- [ACTIVITY]
The data must be returned in full and exactly as given.

- [RECORD EXTRACTS]
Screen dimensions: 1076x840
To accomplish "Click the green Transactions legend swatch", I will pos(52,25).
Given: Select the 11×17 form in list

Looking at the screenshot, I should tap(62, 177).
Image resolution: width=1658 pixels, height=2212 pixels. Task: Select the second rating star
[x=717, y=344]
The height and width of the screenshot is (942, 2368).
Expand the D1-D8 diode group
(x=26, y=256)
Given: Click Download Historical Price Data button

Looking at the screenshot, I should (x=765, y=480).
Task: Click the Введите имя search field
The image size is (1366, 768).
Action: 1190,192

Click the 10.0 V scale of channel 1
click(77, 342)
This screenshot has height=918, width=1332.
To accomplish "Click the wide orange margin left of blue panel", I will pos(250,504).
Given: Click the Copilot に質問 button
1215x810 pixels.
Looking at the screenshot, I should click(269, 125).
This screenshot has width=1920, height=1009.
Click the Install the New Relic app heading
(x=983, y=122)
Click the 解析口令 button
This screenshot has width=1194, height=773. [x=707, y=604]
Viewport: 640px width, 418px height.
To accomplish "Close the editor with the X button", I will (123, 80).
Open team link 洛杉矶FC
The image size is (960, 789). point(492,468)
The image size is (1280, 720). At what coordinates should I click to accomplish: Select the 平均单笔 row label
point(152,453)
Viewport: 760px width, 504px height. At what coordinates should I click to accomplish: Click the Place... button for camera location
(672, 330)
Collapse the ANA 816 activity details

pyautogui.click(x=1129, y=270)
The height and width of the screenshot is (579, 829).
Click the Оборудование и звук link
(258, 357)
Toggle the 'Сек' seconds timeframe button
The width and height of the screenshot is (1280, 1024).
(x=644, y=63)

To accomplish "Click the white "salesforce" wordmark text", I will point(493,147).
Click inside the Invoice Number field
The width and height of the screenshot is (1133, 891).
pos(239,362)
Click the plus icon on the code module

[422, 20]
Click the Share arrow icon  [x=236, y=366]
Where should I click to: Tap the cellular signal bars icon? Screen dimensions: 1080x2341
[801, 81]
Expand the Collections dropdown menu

- [RESPONSE]
Screen dimensions: 1076x840
To accomplish "Click the green Transactions legend swatch", I will pos(52,25).
Given: Select the 11×17 form in list

Looking at the screenshot, I should tap(62, 177).
Image resolution: width=1658 pixels, height=2212 pixels. Task: Select the second rating star
[x=717, y=344]
The height and width of the screenshot is (942, 2368).
Expand the D1-D8 diode group
(x=26, y=256)
Given: Click Download Historical Price Data button

Looking at the screenshot, I should (x=765, y=480).
Task: Click the Введите имя search field
The image size is (1366, 768).
Action: 1190,192

Click the 10.0 V scale of channel 1
click(77, 342)
This screenshot has height=918, width=1332.
To accomplish "Click the wide orange margin left of blue panel", I will pos(250,504).
Given: Click the Copilot に質問 button
1215x810 pixels.
Looking at the screenshot, I should click(269, 125).
This screenshot has width=1920, height=1009.
Click the Install the New Relic app heading
(x=983, y=122)
Click the 解析口令 button
This screenshot has width=1194, height=773. [x=707, y=604]
Viewport: 640px width, 418px height.
To accomplish "Close the editor with the X button", I will (123, 80).
Open team link 洛杉矶FC
The image size is (960, 789). point(492,468)
The image size is (1280, 720). At what coordinates should I click to accomplish: Select the 平均单笔 row label
point(152,453)
Viewport: 760px width, 504px height. At what coordinates should I click to accomplish: Click the Place... button for camera location
(672, 330)
Collapse the ANA 816 activity details

pyautogui.click(x=1129, y=270)
The height and width of the screenshot is (579, 829).
Click the Оборудование и звук link
(258, 357)
Toggle the 'Сек' seconds timeframe button
The width and height of the screenshot is (1280, 1024).
(x=644, y=63)

To accomplish "Click the white "salesforce" wordmark text", I will point(493,147).
Click inside the Invoice Number field
The width and height of the screenshot is (1133, 891).
pos(239,362)
Click the plus icon on the code module

[422, 20]
Click the Share arrow icon  [x=236, y=366]
Where should I click to: Tap the cellular signal bars icon? Screen dimensions: 1080x2341
[801, 81]
Expand the Collections dropdown menu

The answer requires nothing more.